E Lao Tsé diz no Tao Té Ching, aforismo 5:
” O céu e a terra não são humanos.
Não têm qualquer piedade.
Para eles milhares de criaturas são como cães de palha
que serão destruídos no sacrifício”
Acho que tem muito a ver com as palavras do Papa, também concordo com ele no que se refere à família. Abraço.
O POSITIVO EM SCHOPENHAUER
“Ama ao próximo como a ti mesmo”. A sentença é do Cristo, mas bem poderia servir de epígrafe para o livro quarto dO mundo como vontade e representação, de Arthur Schopenhauer. Como escreveu Heidegger, os filósofos dizem o mesmo , mas não dizem o igual. É convenção associar Schopenhauer ao negativo, mas o buraco aqui é muito mais embaixo. Para Schopenhauer, não há, não pode haver, esperança na imanência, aqui tudo é Dor e Sofrimento, mas há um meio de existir que caminha para uma piedade cósmica e em suas últimas páginas o filósofo de Dantzig despenca para o positivo. Não é possível salvar-se na imanência, mas é possível, para poucos, ir além do princípio de individuação, rasgar o véu de Maya, e ver que todos somos pequenos pedaços da mesma vontade. A virtude autêntica “pode nascer apenas da intuição que reconhece num estranho o mesmo ser que reside em nós.” É o “ama ao próximo como a ti mesmo”. No fundo tanto o carrasco como a vítima são o mesmo. Daí todos os carrascos serem feios. Eles levam estampado na face o sofrimento de todas as suas vítimas. Para além das nossas dores, todas originadas da nossa vontade de viver, tudo está em paz na balança da justiça universal. Quando percebe que o eu é só o nó no feixe de lenha, o homem pode abrir-se para o outro e praticar a bem, ou no pólo oposto ao qual se encontram, Iago, Edmundo, Reagan e Goneril, vencer o nó e encontrar a santidade. Contudo, tanto o mal quanto o bem são manifestações da mesma vontade e como tal representam apenas a dualidade na unidade. O mundo é o parque de diversões da vontade. Seria cômico, não fôssemos nós o brinquedo dessa criança mimada.

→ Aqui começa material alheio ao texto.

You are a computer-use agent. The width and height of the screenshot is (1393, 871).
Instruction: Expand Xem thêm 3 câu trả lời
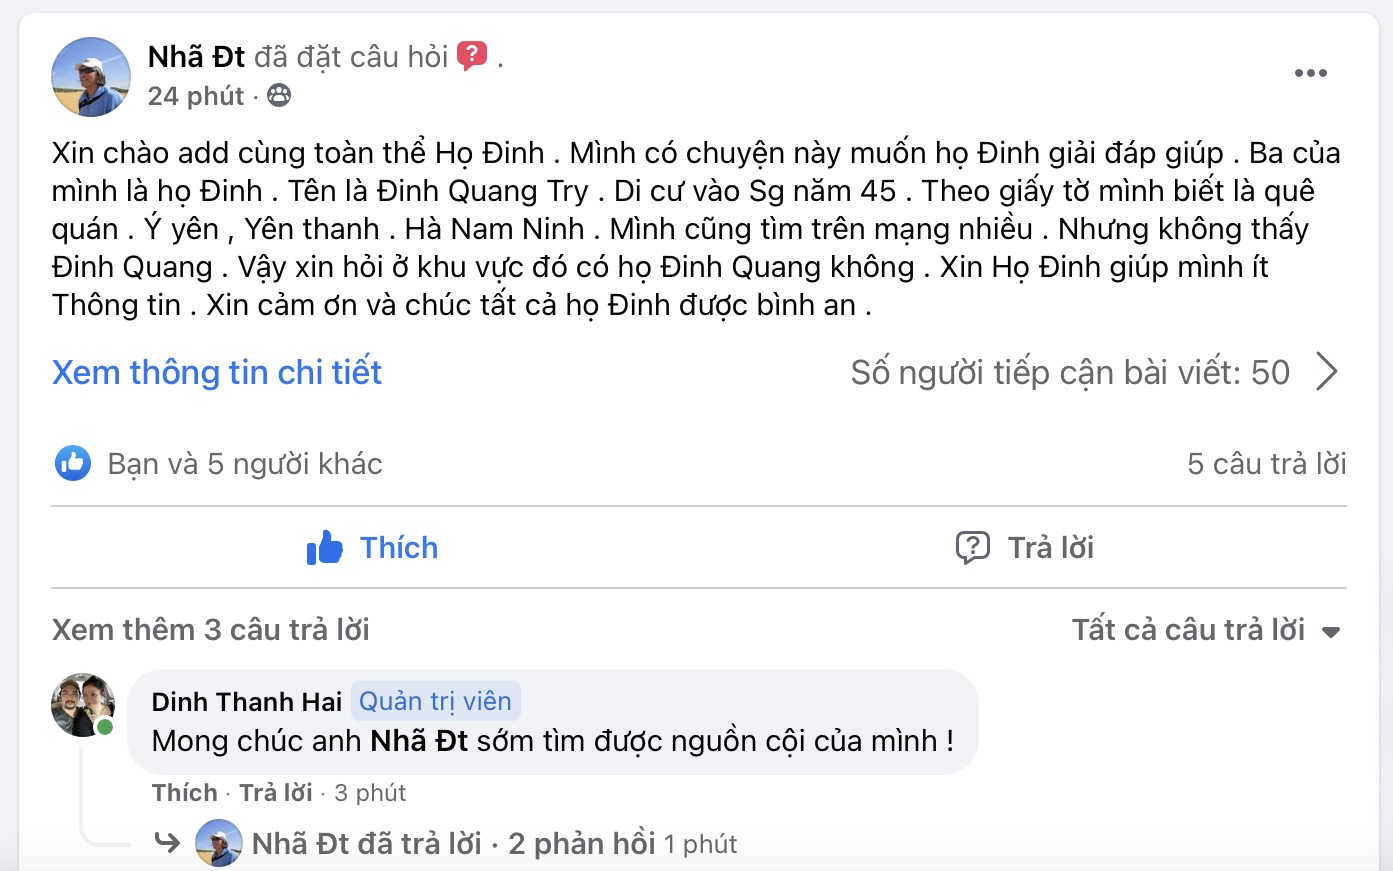(x=211, y=630)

Palavras de extrema lucidez. O Amor é Deus. O bicho homem é o único capaz de sentir prazer na crueldade, na perversidade, no sadismo, mas é também o único capaz da graça, de dar a vida pela vida do próximo, de sentir prazer em doar, em ajudar os outros. Acho que isto é Deus. É o Ama ao próximo com a ti mesmo de Cristo e de Schopenhauer.